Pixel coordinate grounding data
══════════
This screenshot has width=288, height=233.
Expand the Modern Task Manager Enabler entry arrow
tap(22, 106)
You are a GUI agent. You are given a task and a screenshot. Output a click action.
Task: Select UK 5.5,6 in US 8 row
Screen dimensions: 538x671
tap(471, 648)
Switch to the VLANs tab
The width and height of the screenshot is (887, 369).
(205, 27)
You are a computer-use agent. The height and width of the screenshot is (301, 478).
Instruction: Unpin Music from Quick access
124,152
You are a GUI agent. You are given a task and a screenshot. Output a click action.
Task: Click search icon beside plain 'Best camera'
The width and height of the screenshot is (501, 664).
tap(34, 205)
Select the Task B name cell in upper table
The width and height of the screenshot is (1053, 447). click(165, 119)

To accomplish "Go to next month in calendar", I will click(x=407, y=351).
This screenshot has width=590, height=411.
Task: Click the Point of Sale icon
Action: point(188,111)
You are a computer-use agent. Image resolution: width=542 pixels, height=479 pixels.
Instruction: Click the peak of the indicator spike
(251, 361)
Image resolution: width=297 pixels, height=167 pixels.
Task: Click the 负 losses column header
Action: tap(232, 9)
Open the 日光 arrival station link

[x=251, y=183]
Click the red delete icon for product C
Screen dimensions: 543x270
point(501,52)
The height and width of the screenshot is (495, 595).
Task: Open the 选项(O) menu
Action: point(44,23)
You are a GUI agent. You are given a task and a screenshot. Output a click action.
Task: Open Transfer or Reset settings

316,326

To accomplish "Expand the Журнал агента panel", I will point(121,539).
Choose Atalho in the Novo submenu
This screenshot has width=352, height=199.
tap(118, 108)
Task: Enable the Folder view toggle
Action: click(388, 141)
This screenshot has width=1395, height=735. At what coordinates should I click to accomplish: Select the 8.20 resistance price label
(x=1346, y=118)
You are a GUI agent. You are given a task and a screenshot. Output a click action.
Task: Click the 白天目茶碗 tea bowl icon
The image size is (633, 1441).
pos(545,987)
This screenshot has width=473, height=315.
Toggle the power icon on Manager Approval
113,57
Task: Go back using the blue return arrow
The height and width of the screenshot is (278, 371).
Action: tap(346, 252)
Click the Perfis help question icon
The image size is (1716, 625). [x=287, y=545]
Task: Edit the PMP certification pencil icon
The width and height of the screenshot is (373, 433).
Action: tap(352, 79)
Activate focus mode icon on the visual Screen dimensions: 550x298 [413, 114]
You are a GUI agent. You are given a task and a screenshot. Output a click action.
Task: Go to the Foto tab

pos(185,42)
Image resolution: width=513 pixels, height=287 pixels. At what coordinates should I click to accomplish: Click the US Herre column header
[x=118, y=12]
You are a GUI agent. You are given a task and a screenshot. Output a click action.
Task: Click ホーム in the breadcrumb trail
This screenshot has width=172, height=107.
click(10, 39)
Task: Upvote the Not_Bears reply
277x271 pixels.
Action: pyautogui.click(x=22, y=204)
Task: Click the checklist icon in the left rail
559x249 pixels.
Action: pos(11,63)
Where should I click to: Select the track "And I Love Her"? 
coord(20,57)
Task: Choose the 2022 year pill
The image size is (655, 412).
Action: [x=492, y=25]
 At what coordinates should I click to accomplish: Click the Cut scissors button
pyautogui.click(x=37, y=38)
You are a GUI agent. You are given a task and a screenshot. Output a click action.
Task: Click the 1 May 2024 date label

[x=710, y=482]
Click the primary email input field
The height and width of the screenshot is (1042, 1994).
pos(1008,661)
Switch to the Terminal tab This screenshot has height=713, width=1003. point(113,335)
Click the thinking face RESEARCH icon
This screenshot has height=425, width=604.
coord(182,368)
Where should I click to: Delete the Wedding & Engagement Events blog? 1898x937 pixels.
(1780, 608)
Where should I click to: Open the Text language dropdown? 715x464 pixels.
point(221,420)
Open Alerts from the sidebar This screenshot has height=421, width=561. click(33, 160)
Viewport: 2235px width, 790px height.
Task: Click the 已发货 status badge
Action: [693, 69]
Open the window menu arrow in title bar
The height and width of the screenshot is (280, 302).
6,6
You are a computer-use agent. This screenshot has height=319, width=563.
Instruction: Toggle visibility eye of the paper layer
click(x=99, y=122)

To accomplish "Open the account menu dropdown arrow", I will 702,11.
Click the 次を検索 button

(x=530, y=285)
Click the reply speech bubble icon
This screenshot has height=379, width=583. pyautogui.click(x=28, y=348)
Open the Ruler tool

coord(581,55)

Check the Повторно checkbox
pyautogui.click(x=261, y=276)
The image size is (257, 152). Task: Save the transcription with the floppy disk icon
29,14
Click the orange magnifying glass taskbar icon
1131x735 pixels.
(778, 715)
══════════
ASSIGNMENT
Your reply should consist of all the records, set down exactly.

RESULT
This screenshot has width=288, height=233.
Expand the Modern Task Manager Enabler entry arrow
tap(22, 106)
You are a GUI agent. You are given a task and a screenshot. Output a click action.
Task: Select UK 5.5,6 in US 8 row
Screen dimensions: 538x671
tap(471, 648)
Switch to the VLANs tab
The width and height of the screenshot is (887, 369).
(205, 27)
You are a computer-use agent. The height and width of the screenshot is (301, 478).
Instruction: Unpin Music from Quick access
124,152
You are a GUI agent. You are given a task and a screenshot. Output a click action.
Task: Click search icon beside plain 'Best camera'
The width and height of the screenshot is (501, 664).
tap(34, 205)
Select the Task B name cell in upper table
The width and height of the screenshot is (1053, 447). click(165, 119)

To accomplish "Go to next month in calendar", I will click(x=407, y=351).
This screenshot has width=590, height=411.
Task: Click the Point of Sale icon
Action: point(188,111)
You are a computer-use agent. Image resolution: width=542 pixels, height=479 pixels.
Instruction: Click the peak of the indicator spike
(251, 361)
Image resolution: width=297 pixels, height=167 pixels.
Task: Click the 负 losses column header
Action: tap(232, 9)
Open the 日光 arrival station link

[x=251, y=183]
Click the red delete icon for product C
Screen dimensions: 543x270
point(501,52)
The height and width of the screenshot is (495, 595).
Task: Open the 选项(O) menu
Action: point(44,23)
You are a GUI agent. You are given a task and a screenshot. Output a click action.
Task: Open Transfer or Reset settings

316,326

To accomplish "Expand the Журнал агента panel", I will point(121,539).
Choose Atalho in the Novo submenu
This screenshot has width=352, height=199.
tap(118, 108)
Task: Enable the Folder view toggle
Action: click(388, 141)
This screenshot has width=1395, height=735. At what coordinates should I click to accomplish: Select the 8.20 resistance price label
(x=1346, y=118)
You are a GUI agent. You are given a task and a screenshot. Output a click action.
Task: Click the 白天目茶碗 tea bowl icon
The image size is (633, 1441).
pos(545,987)
This screenshot has width=473, height=315.
Toggle the power icon on Manager Approval
113,57
Task: Go back using the blue return arrow
The height and width of the screenshot is (278, 371).
Action: tap(346, 252)
Click the Perfis help question icon
The image size is (1716, 625). [x=287, y=545]
Task: Edit the PMP certification pencil icon
The width and height of the screenshot is (373, 433).
Action: tap(352, 79)
Activate focus mode icon on the visual Screen dimensions: 550x298 [413, 114]
You are a GUI agent. You are given a task and a screenshot. Output a click action.
Task: Go to the Foto tab

pos(185,42)
Image resolution: width=513 pixels, height=287 pixels. At what coordinates should I click to accomplish: Click the US Herre column header
[x=118, y=12]
You are a GUI agent. You are given a task and a screenshot. Output a click action.
Task: Click ホーム in the breadcrumb trail
This screenshot has width=172, height=107.
click(10, 39)
Task: Upvote the Not_Bears reply
277x271 pixels.
Action: pyautogui.click(x=22, y=204)
Task: Click the checklist icon in the left rail
559x249 pixels.
Action: pos(11,63)
Where should I click to: Select the track "And I Love Her"? 
coord(20,57)
Task: Choose the 2022 year pill
The image size is (655, 412).
Action: [x=492, y=25]
 At what coordinates should I click to accomplish: Click the Cut scissors button
pyautogui.click(x=37, y=38)
You are a GUI agent. You are given a task and a screenshot. Output a click action.
Task: Click the 1 May 2024 date label

[x=710, y=482]
Click the primary email input field
The height and width of the screenshot is (1042, 1994).
pos(1008,661)
Switch to the Terminal tab This screenshot has height=713, width=1003. point(113,335)
Click the thinking face RESEARCH icon
This screenshot has height=425, width=604.
coord(182,368)
Where should I click to: Delete the Wedding & Engagement Events blog? 1898x937 pixels.
(1780, 608)
Where should I click to: Open the Text language dropdown? 715x464 pixels.
point(221,420)
Open Alerts from the sidebar This screenshot has height=421, width=561. click(33, 160)
Viewport: 2235px width, 790px height.
Task: Click the 已发货 status badge
Action: [693, 69]
Open the window menu arrow in title bar
The height and width of the screenshot is (280, 302).
6,6
You are a computer-use agent. This screenshot has height=319, width=563.
Instruction: Toggle visibility eye of the paper layer
click(x=99, y=122)

To accomplish "Open the account menu dropdown arrow", I will 702,11.
Click the 次を検索 button

(x=530, y=285)
Click the reply speech bubble icon
This screenshot has height=379, width=583. pyautogui.click(x=28, y=348)
Open the Ruler tool

coord(581,55)

Check the Повторно checkbox
pyautogui.click(x=261, y=276)
The image size is (257, 152). Task: Save the transcription with the floppy disk icon
29,14
Click the orange magnifying glass taskbar icon
1131x735 pixels.
(778, 715)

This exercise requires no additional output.